Project Summary/Abstract
Progressive neurodegenerative disorders such as Alzheimer’s and Parkinson’s are characterized by
inappropriate accumulation of proteinaceous matter within neurons, and are accompanied by a constellation of
symptoms, including gradual degeneration of movement and dementia. Accumulation of matter in lysosomes,
an intracellular compartment that degrades obsolete protein, also characterizes lysosomal storage disorders
(LSDs). The CLCN6 and CLCN7 genes encode CLC-6 and CLC-7. CLC-6, and CLC-7 in combination with an
accessory subunit, OSTM1 (CLC-7/OSTM1), are proteins that function to transport chloride and protons across
membranes defining contiguous intracellular compartments—late endosomes and lysosomes, respectively.
Variants causing CLC-6 and CLC-7 loss of function (LoF) associate with accumulation of matter within these
compartments, characteristic of LSDs. The LSDs associated with CLC-6 and CLC-7/OSTM1 LoF have distinct
differences, in onset as well as disease severity. Interestingly, variants producing CLC-6 and CLC-7/OSTM1
gain of function (GoF) associate with distinct profound neurodegenerative disease. Presently, knowledge
regarding their mechanism of function points to general similarities, as well as subtle regulatory differences.
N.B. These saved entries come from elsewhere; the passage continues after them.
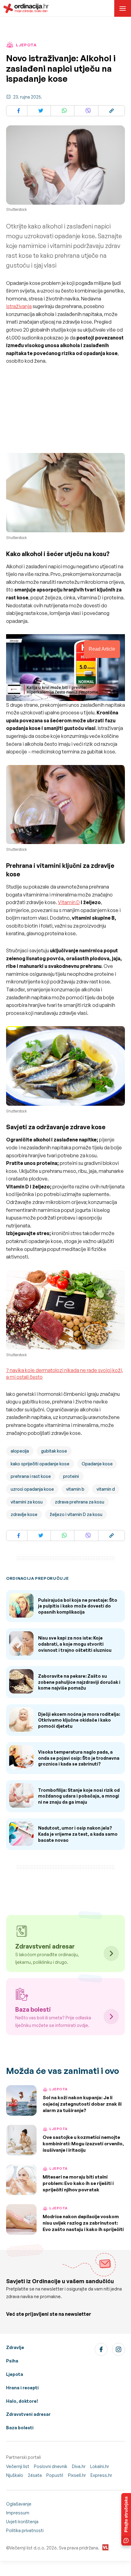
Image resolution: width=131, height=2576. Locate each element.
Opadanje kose (97, 1463)
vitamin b (75, 1489)
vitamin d (106, 1489)
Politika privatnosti (25, 2530)
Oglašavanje (18, 2503)
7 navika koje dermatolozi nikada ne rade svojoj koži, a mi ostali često (64, 1373)
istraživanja (19, 306)
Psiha (12, 2360)
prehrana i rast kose (31, 1476)
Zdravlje (15, 2347)
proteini (71, 1476)
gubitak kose (54, 1450)
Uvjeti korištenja (22, 2521)
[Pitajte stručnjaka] (126, 2519)
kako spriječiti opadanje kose (40, 1463)
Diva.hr (79, 2466)
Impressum (17, 2512)
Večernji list (17, 2466)
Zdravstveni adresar (28, 2414)
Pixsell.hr (77, 2475)
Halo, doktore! (22, 2401)
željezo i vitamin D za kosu (76, 1514)
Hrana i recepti (22, 2387)
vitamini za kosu (27, 1501)
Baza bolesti (20, 2427)
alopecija (20, 1450)
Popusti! (54, 2475)
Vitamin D (69, 902)
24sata (35, 2475)
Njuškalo (14, 2475)
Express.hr (101, 2475)
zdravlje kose (24, 1514)
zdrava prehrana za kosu (79, 1501)
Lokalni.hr (99, 2466)
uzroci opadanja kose (32, 1489)
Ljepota (14, 2374)
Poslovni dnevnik (50, 2466)
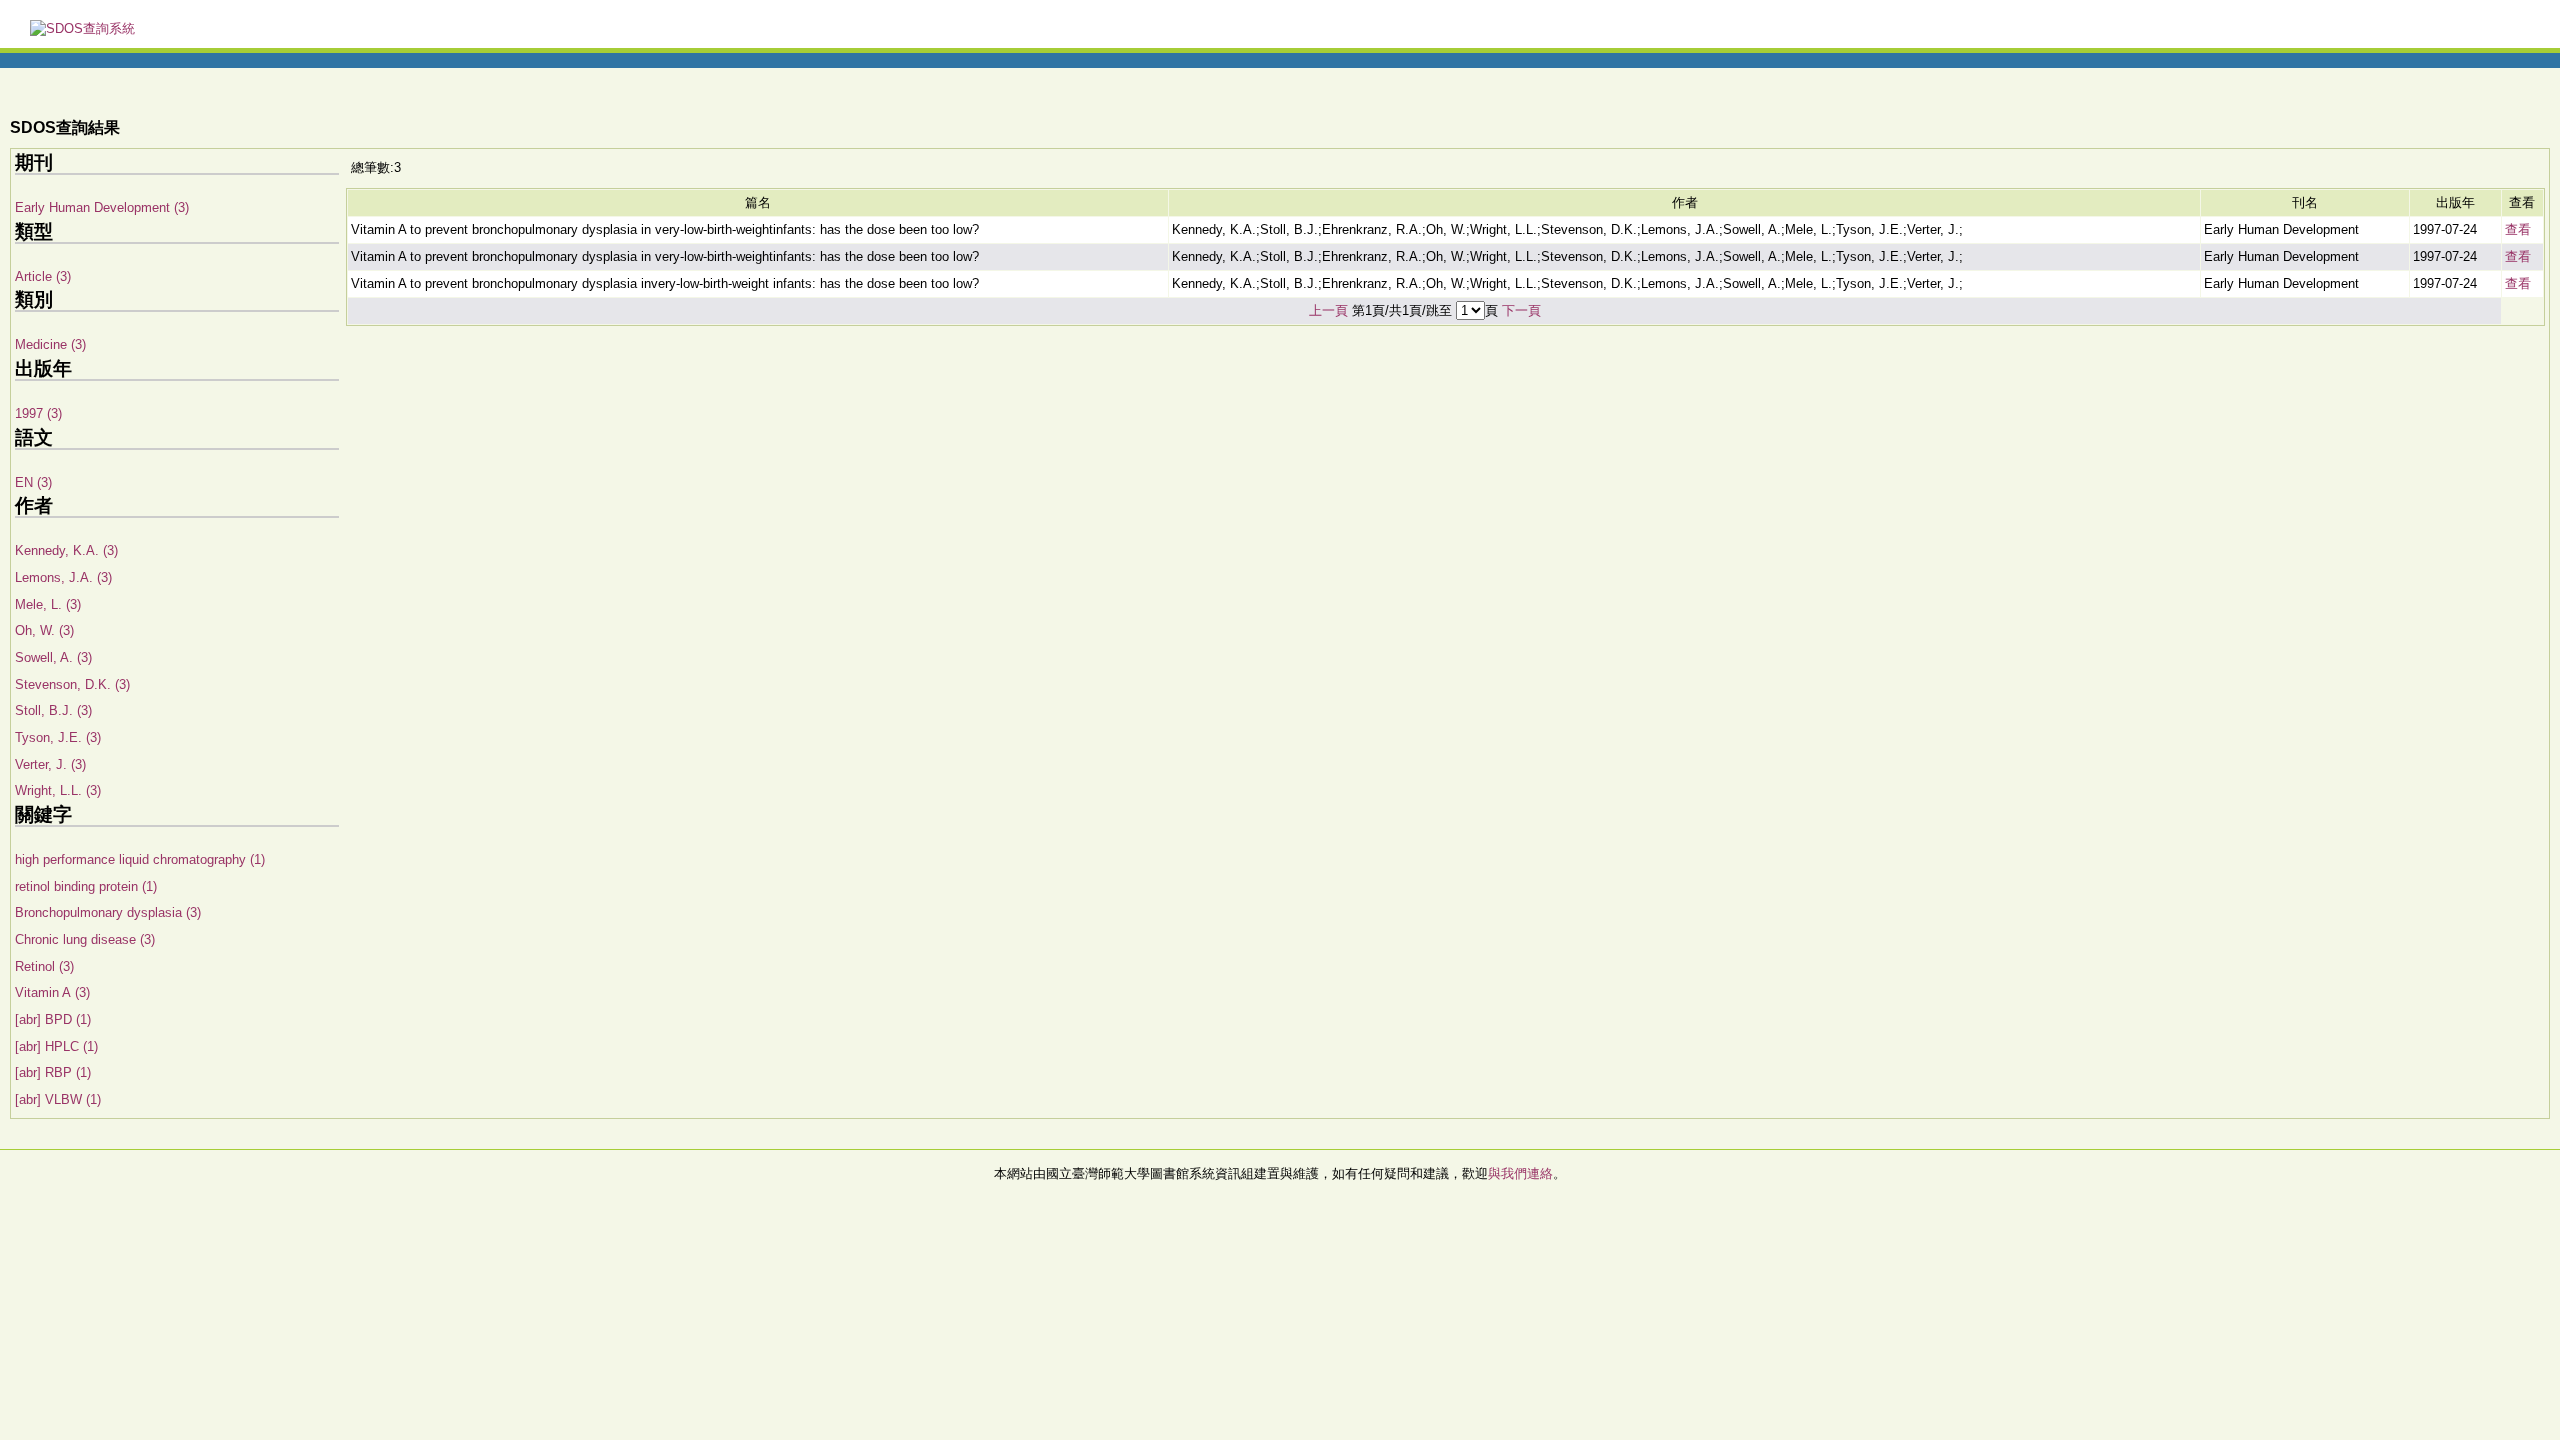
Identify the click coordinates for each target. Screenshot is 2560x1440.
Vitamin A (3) (52, 992)
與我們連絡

Greater understanding about the precise transport mechanism of wild type transporters, as well as both LoF and
GoF disease-associated variants, is important for understanding disease etiologies, but also requires additional
and deeper functional analysis. To gain this needed insight, Aim 1 combines biophysical, electrophysiological,
and computational modeling approaches to extract and compare the detailed biophysical parameters regulating
function of wild-type and disease variants of CLC-6 and CLC-7. Aim 2 proposes initially to generate human iPSC-
derived CLCN6 gene-edited, differentiated neuronal lines to study early changes in compartmental homeostasis
hypothesized to precipitate disease, and aims to monitor progressive dysfunction. Time-permitting, similar
development of CLCN7 gene-edited lines can proceed. In summary, measurement, analysis, and detailed
modeling of CLC-6 and CLC-7/OSTM1 transport function offer needed insight into functional disruption in
disease-associated, transporter variants. Moreover, the proposed work provides unique neuronal cell models for
monitoring disease progression at refined resolution. Forthcoming foundational knowledge informs strategies
toward treatment of a plethora of devastating neurodegenerative diseases, thereby exerting sustained impact.